MOSCOW (Reuters) – Russia, the world's largest nuclear power, could reduce the decision-making time set out in the official policy on the use of nuclear weapons if Moscow believes threats are increasing, the head of the Russian parliament's defense committee said.

The war in Ukraine sparked the biggest confrontation between Russia and the West since the 1962 Cuban missile crisis, with President Vladimir Putin saying last month that Russia might change its official nuclear doctrine that sets the conditions under which such weapons can be used.

The RIA news agency quoted Andrei Kartapolov, head of the Defense Committee of the Russian Parliament's lower house of parliament, as saying on Sunday that if threats increase, the time for making a decision on the use of such weapons may change.

“If we see that challenges and threats are increasing, this means that we can correct something in (the principle) regarding the timing of the use of nuclear weapons and the decision to carry out such use,” Kartapolov was quoted as saying by the RIA news agency.

Kartapolov, who once commanded Russian forces in Syria and now serves as a lawmaker for the ruling United Russia party, added that it was too early to talk about specific changes to nuclear doctrine.

Russia's 2020 nuclear doctrine specifies when its president would consider using a nuclear weapon: broadly as a response to an attack using nuclear weapons, other weapons of mass destruction, or conventional weapons “when the very existence of the state is under threat.”

Russia and the United States are the world's two largest nuclear powers by a wide margin, possessing about 88% of the world's nuclear weapons, according to the Federation of American Scientists.

Both are modernizing their nuclear arsenals, while China is rapidly working to strengthen its own.

Putin said this month that Russia did not need to use nuclear weapons to ensure victory in Ukraine, the Kremlin's strongest signal yet that Europe's bloodiest conflict since World War II would not escalate into a nuclear war.

Pressure from extremists

But he also said he did not rule out changes to Russian nuclear doctrine. This was seen as a sign of pressure from hardliners in the Russian elite who believe Putin should be able to act more quickly on nuclear escalation and lower the threshold for use.

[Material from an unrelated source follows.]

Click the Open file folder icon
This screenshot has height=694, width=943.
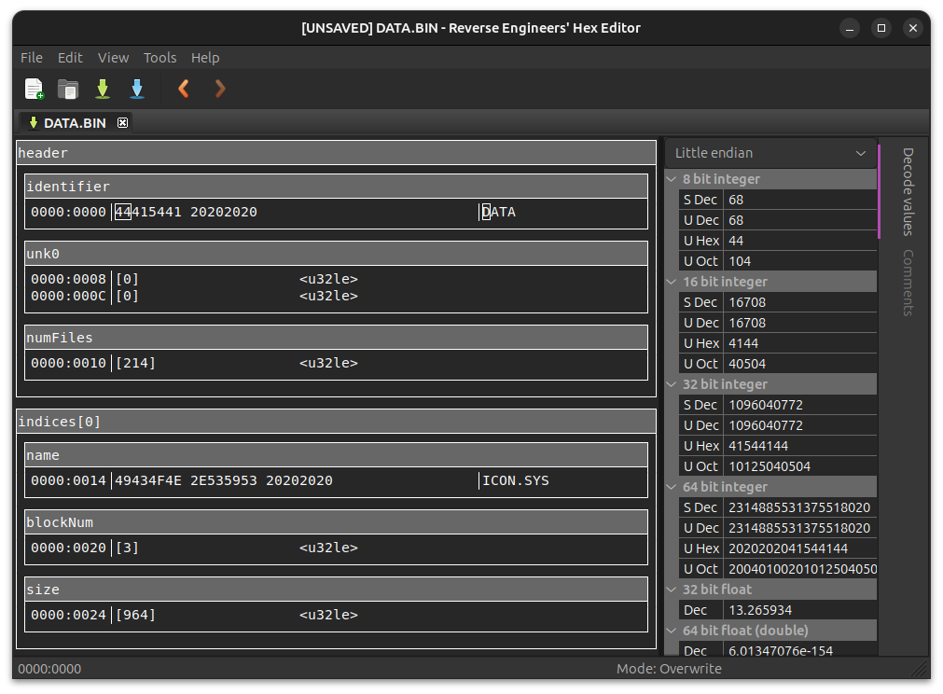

Putin said again last week that nuclear doctrine may have to be changed because Russia's adversaries are developing low-yield nuclear devices.

Both Moscow and Washington made significant cuts to their weapons as the Soviet Union collapsed, but the Cold War arms control structure has collapsed and many diplomats say they now fear a new arms race.

The United States may have to deploy more strategic nuclear weapons in the coming years to deter growing threats from Russia, China and other adversaries, a senior White House aide said this month.

Russia says it is interested in discussing arms control with the United States, but only as part of a broader discussion related to European security and Ukraine's future.

The 2022 US Nuclear Posture Review states that Russia and China are developing their nuclear arsenals such that by the 2030s “the United States will, for the first time in its history, face two major nuclear powers as strategic competitors and potential adversaries.”